Ci sono appuntamenti che nascono perché le persone continuano a tornare nello stesso luogo e alla stessa ora per condividere qualcosa. Da questa naturale inclinazione all’incontro prende forma L’Altra Domenica – uno dei format “a tutto vinile” più rappresentativi griffati Baretto di Porto Ferro – che torna anche nell’estate 2026 custodito nel prezioso scrigno di Orizzonti Ferrosi – Dialoghi tra arte, comunità e paesaggio.
Da giugno ad agosto il tramonto di alcune delle domeniche sulla baia sarà accompagnato da una serie di appuntamenti che intrecciano in consolle musica suonata con cura e ricercata, socialità e paesaggio trasformando la.. fine del fine settimana in un momento di incontro aperto, informale e profondamente legato allo spirito del luogo.
Per costruire questo nuovo racconto il Baretto di Porto Ferro ha coinvolto Angela Colombino, musicista e vinyl digger, figura con cui il luogo e la sua gente hanno da anni un rapporto di amicizia, conoscenza e collaborazione artistica. A lei è stata affidata la cura artistica degli opening set e la selezione degli ospiti che accompagnano le domeniche di Sergione. La regola è una sola: solo vinile. Niente laptop, niente chiavette. Dischi, puntine e quella fisicità del suono analogico che fa ancora la differenza. Repertorio? Musica italiana poco conosciuta, progressive anni Settata, elettronica, italo disco, afrobeat, psichedelia, Mediterranean wave.
L’edizione 2026 – si parte sempre alle ore 19 – prenderà il via il 14 giugno con le selezioni di Federico Zanghi insieme a DJ Sergione. Il 28 giugno sarà la volta di Angela Colombino, mentre il 12 luglio il pubblico scoprirà l’energia di Sexi Pummarola. Il 19 luglio arriverà SPAD, sempre affiancato da DJ Sergione, presenza costante e familiare del format. A chiudere il percorso estivo, il 30 agosto, sarà l’appuntamento con Egeeno e Tropicantesimo, in una serata che accompagnerà Porto Ferro verso gli ultimi tramonti della stagione.

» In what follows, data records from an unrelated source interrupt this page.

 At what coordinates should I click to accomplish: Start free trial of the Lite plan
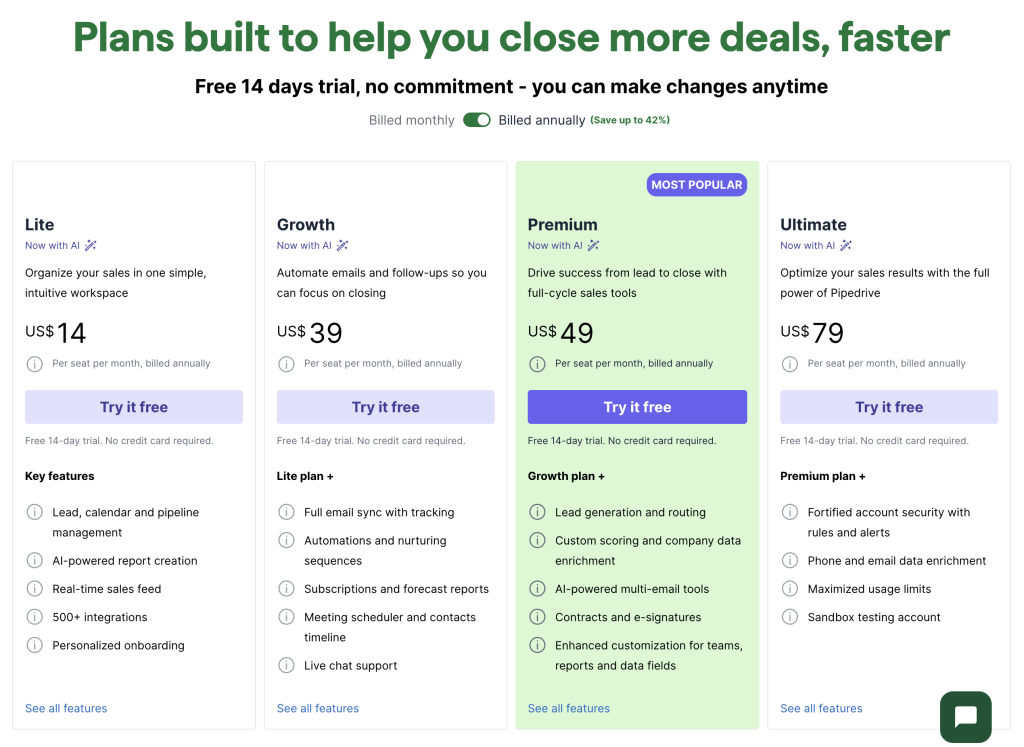click(x=133, y=406)
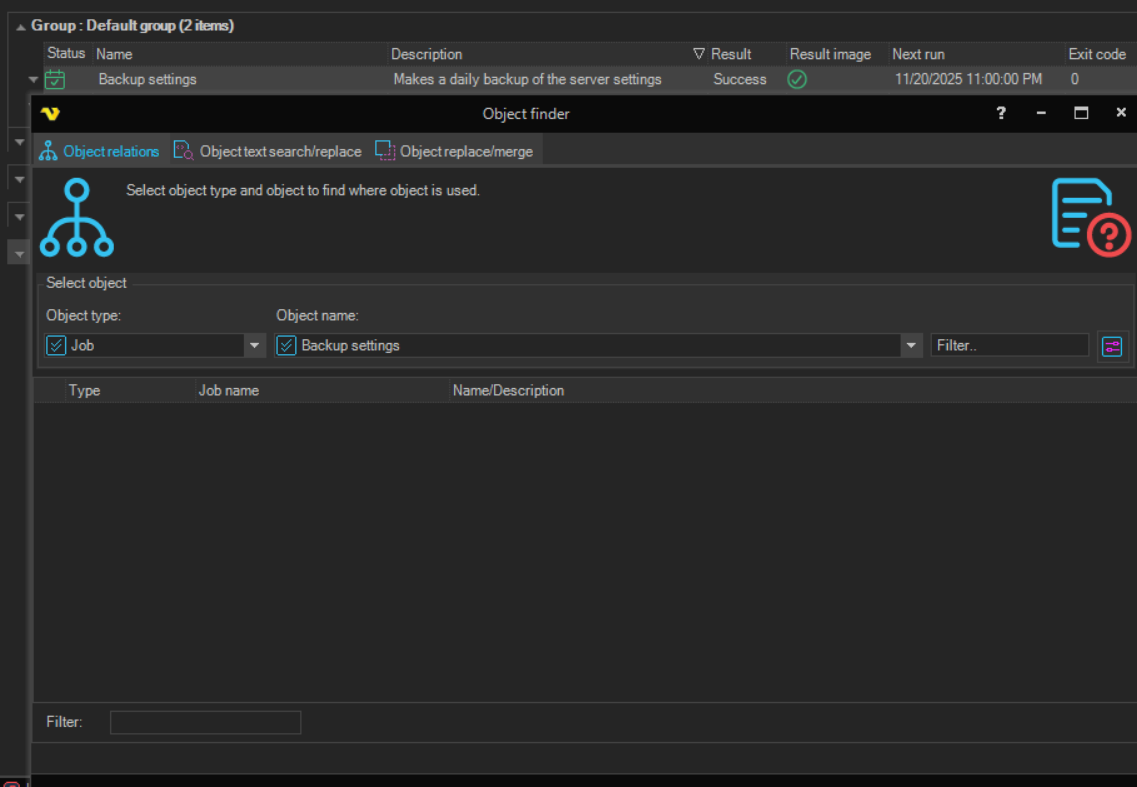This screenshot has height=787, width=1137.
Task: Click the job icon in Object name field
Action: pyautogui.click(x=287, y=346)
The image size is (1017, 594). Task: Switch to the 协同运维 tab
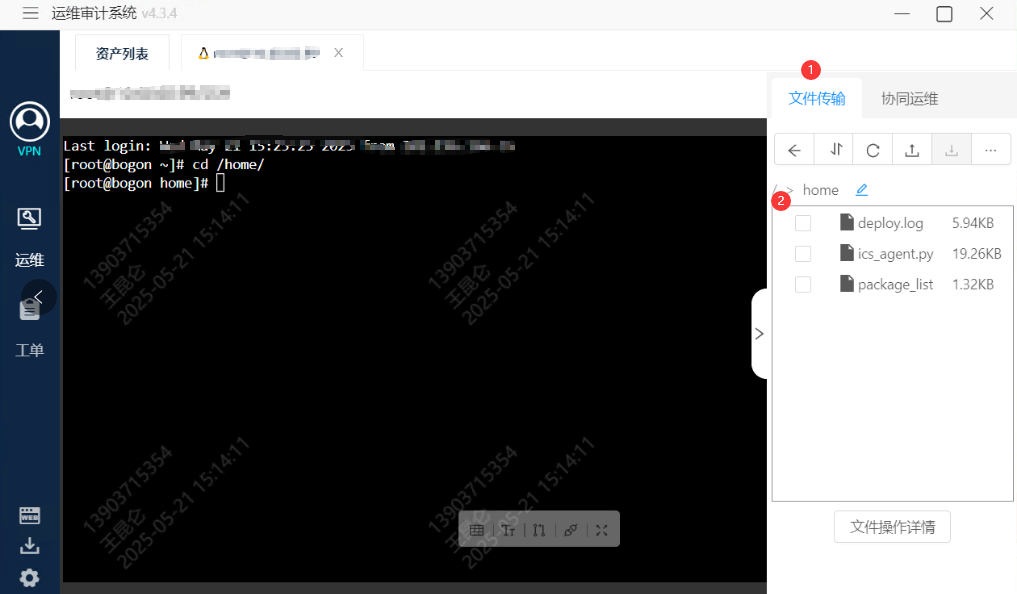click(x=909, y=98)
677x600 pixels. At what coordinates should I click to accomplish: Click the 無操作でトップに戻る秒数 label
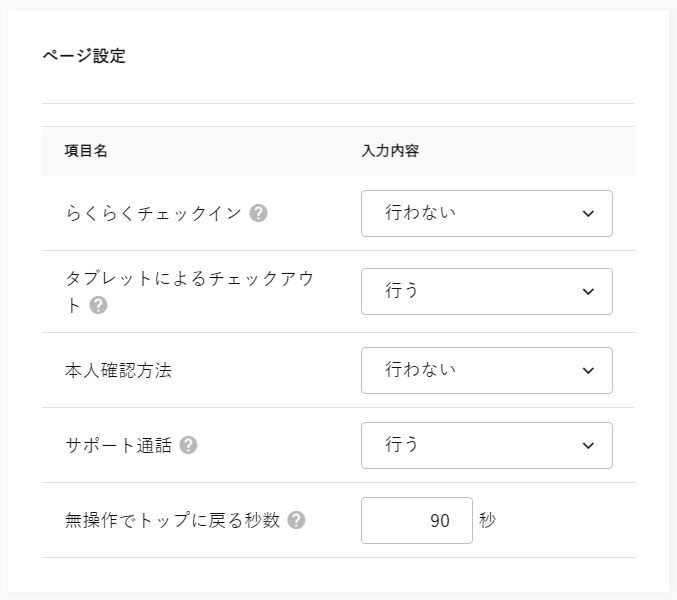point(172,520)
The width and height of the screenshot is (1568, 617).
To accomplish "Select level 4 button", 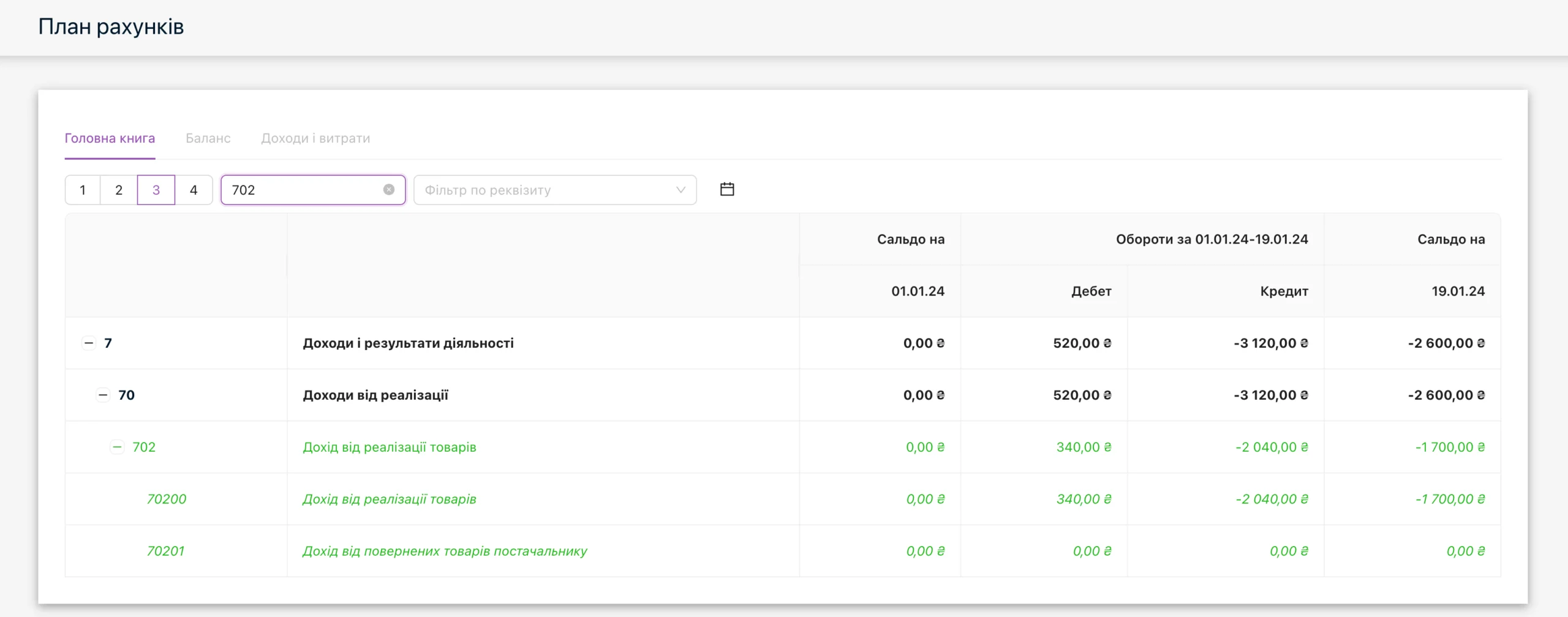I will coord(194,190).
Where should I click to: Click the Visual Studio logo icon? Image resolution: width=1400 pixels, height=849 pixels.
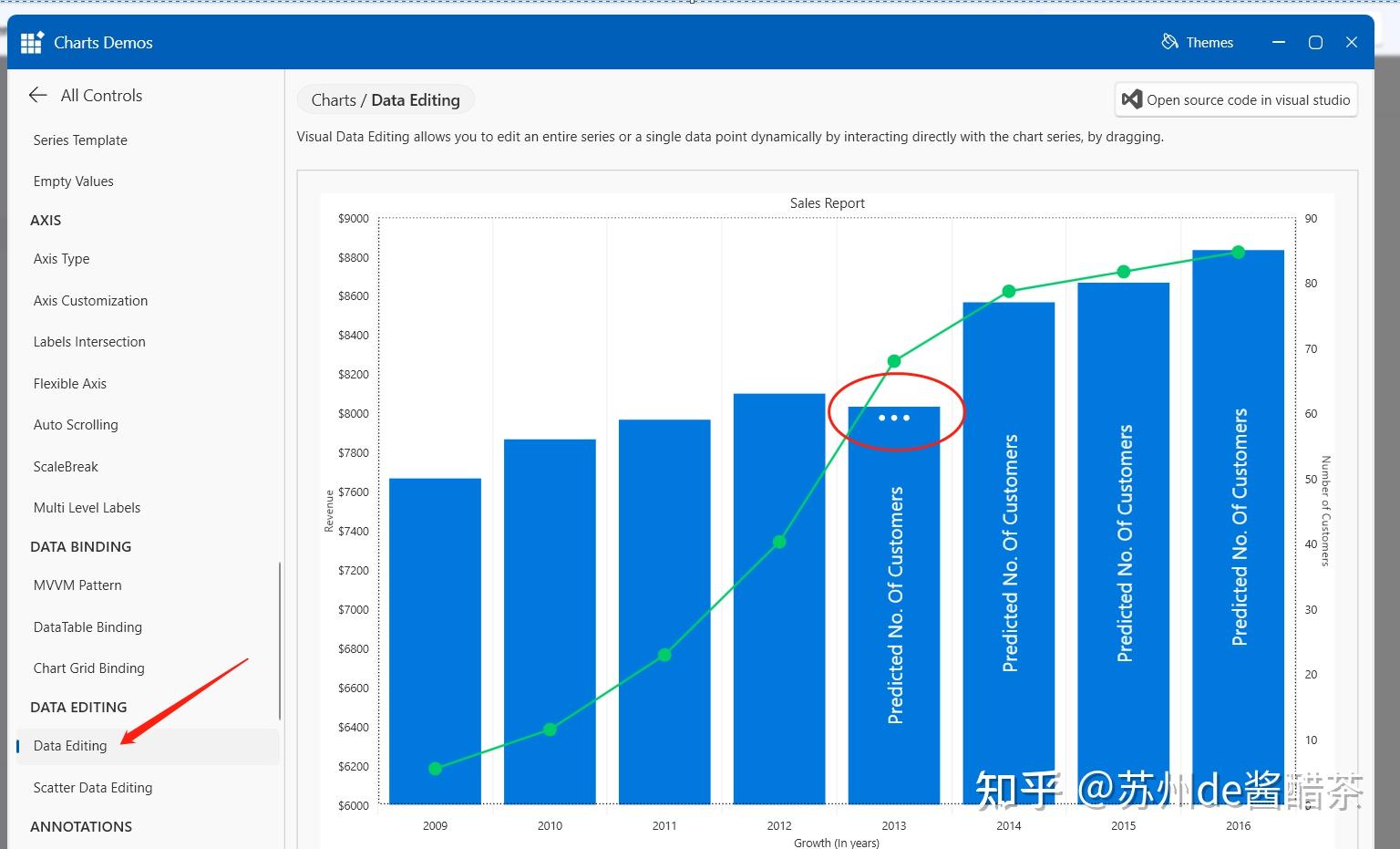(x=1132, y=99)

Nel corso degli anni l’impegno culturale messo in campo dalla Cooperativa Piccoli Passi “attraverso” le attività del Baretto è cresciuto sino a diventare una programmazione continua capace di attraversare l’intera stagione estiva. Oggi questo percorso fa sintesi in Orizzonti Ferrosi, che raccoglie format differenti accomunati dalle occasioni di relazione autentica tra arte, territorio e comunità.
Racconta Danilo Cappai, ideatore del progetto: “L’Altra Domenica è nata così, senza forzature, seguendo il ritmo naturale di Porto Ferro. Spazio semplice, ma per questo prezioso: luogo dove il suono genera incontri e la comunità, ogni volta diversa, continua a riconoscersi attorno allo stesso tramonto”.
In questo mosaico, L’Altra Domenica occupa un posto speciale: è il format che più di ogni altro racconta la spontaneità accogliente della baia. Si è trasformato negli anni in una piccolo rito collettivo capace di coinvolgere residenti, visitatori, surfisti, musicisti e viaggiatori. Non un evento da consumare, ma uno spazio da abitare.